On Sun, Jan 19, 2003 at 10:40:47AM +0100, Martin Josefsson wrote:
> On Sun, 2003-01-19 at 10:16, Patrick Schaaf wrote:
> 
> > >  > 1) that a NEW conntrack need not be allocated in full.
> > > I guess you're saying that the allocation takes a significant amount
> > > of time, entering into hash is another chunk, and the first part is
> > > done at prerouting.
> > 
> > I'm pretty sure that the allocation is the main cost, putting into
> > the hashes is not performance critical per se (if the lists are short). 
> 
> My small unscientific tests (performed quite some time ago) say that the
> allocation isn't the most costly operation performed.

It would also surprise me if allocation cost was _that_ high. Remember,
we are already using the slab cache for this.

> The test was a simple SYN-flood (random source ip's and ports) beeing
> forwarded by a router. If I didn't load ip_conntrack at all everything
> was fine and I had lots of cpu left. When I loaded ip_conntrack the cpu
> usage went to 100%. Then I tried blocking the flood in filter/FORWARD
> and that helped _a lot_ and in this case the allocation is still
> happening for each packet. But of course blocking it in raw/PREROUTING
> is even better (before the packets reach ip_conntrack)

yup.  Why don't we have a 'raw' or 'prestate' table in patch-o-matic
yet?  This is a very easy job, can't anybody please add this missing
feature?

> /Martin

-- 
Live long and prosper
- Harald Welte / laforge@gnumonks.org               http://www.gnumonks.org/
============================================================================
GCS/E/IT d- s-: a-- C+++ UL++++$ P+++ L++++$ E--- W- N++ o? K- w--- O- M- 
V-- PS+ PE-- Y+ PGP++ t++ 5-- !X !R tv-- b+++ DI? !D G+ e* h+ r% y+(*)

[-- Attachment #2: Type: application/pgp-signature, Size: 232 bytes --]

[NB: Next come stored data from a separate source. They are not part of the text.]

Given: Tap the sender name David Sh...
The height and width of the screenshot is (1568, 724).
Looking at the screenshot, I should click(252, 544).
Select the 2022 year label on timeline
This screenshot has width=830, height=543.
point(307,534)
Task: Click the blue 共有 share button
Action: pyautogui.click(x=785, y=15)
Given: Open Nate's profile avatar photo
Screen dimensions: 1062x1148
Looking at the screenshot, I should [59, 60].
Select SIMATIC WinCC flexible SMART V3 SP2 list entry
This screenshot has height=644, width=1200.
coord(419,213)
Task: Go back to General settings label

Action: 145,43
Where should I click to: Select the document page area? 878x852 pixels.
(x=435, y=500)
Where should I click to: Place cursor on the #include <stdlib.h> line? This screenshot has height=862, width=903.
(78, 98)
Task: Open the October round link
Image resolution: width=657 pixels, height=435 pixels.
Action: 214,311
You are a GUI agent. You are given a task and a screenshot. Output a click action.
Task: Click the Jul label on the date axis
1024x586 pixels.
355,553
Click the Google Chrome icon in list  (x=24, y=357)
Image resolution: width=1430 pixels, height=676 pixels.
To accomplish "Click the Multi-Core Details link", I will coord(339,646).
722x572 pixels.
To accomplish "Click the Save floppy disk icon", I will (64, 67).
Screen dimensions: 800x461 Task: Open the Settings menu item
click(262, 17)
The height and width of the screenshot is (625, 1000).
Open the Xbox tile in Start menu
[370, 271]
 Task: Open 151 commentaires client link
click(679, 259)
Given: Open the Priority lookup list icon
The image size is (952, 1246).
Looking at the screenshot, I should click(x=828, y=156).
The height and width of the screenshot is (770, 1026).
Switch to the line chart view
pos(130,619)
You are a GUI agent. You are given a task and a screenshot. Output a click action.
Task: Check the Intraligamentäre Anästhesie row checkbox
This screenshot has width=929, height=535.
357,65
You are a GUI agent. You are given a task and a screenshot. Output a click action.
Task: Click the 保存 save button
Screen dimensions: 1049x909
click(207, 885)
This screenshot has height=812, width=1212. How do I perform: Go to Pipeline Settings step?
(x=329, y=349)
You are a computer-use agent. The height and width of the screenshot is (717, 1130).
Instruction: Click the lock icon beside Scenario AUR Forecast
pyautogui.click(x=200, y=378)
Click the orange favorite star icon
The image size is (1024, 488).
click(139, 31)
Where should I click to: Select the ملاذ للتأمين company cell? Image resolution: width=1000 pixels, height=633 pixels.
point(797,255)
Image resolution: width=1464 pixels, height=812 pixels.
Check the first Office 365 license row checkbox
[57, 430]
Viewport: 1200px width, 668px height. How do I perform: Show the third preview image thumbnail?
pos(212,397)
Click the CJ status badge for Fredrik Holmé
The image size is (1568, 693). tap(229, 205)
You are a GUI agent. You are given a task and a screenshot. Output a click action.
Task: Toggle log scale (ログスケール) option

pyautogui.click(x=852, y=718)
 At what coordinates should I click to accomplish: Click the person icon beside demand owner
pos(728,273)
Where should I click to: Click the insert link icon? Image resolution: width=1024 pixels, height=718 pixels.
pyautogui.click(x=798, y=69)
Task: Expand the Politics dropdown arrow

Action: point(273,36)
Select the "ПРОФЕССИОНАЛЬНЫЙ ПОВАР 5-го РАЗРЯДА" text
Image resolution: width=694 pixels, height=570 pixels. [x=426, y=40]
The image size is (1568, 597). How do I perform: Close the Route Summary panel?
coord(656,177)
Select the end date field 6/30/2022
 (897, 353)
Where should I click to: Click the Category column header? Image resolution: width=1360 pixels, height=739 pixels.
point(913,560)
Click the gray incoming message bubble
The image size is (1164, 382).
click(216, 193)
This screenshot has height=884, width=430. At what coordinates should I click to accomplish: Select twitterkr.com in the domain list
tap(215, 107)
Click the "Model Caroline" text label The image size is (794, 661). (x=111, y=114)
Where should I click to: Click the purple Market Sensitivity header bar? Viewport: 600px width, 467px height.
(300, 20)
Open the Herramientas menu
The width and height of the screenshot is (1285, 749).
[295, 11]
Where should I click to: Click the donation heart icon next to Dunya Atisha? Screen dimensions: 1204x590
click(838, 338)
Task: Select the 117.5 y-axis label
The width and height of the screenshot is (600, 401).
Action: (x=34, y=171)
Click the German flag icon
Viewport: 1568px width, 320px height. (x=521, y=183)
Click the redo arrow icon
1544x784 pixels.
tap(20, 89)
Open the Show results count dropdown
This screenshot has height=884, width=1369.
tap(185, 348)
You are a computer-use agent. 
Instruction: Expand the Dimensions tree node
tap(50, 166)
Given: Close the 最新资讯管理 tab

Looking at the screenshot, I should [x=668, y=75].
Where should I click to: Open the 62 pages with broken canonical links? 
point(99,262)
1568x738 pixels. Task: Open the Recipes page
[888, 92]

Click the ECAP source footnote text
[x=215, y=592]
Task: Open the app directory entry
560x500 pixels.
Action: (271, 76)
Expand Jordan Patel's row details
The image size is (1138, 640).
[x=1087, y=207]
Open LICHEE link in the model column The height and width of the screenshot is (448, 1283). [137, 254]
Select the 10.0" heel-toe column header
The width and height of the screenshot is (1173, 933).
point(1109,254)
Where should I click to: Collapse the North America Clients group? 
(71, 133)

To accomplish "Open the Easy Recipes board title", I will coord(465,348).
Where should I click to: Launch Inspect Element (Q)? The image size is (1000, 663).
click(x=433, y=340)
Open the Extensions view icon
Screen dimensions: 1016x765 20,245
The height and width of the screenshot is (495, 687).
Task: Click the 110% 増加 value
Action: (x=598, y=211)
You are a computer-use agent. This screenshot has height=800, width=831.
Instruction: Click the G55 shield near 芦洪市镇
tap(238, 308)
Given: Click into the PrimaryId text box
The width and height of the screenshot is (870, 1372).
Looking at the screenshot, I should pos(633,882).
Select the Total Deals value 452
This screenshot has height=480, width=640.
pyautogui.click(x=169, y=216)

Re: ip_conntrack performance issues - also semantic issues

[Martin Josefsson]

On Fri, 2003-01-31 at 12:35, Harald Welte wrote:

> > My small unscientific tests (performed quite some time ago) say that the
> > allocation isn't the most costly operation performed.
> 
> It would also surprise me if allocation cost was _that_ high. Remember,
> we are already using the slab cache for this.

I'll ask Robert Olsson (of NAPI fame) to run a few tests with conntrack
to see where we spend most time in the case of a single (or two) udp
stream(s) on both UP and SMP. I think we should start optimizing for the
already_in_conntrack case first and then move on to fixing the
new_conntrack problem (the global lock is probably the worst problem for
SMP, on UP I have no idea as of now)

> yup.  Why don't we have a 'raw' or 'prestate' table in patch-o-matic
> yet?  This is a very easy job, can't anybody please add this missing
> feature?

We do have such a table in patch-o-matic/userspace, raw.patch and
raw.patch.ipv6, it was Jozsef that made those patches. They contain the
raw table, TRACE (every further match is printk'd) and NOTRACK (assign a
dummy conntrack to the skb) targets.

I've used the raw table to block a few DDoS's (some were >140kpps)
without any problems. I've also tested the TRACE and NOTRACK targets
(only in a testmachine, not in production) and they also worked fine.

-- 
/Martin

Never argue with an idiot. They drag you down to their level, then beat you with experience.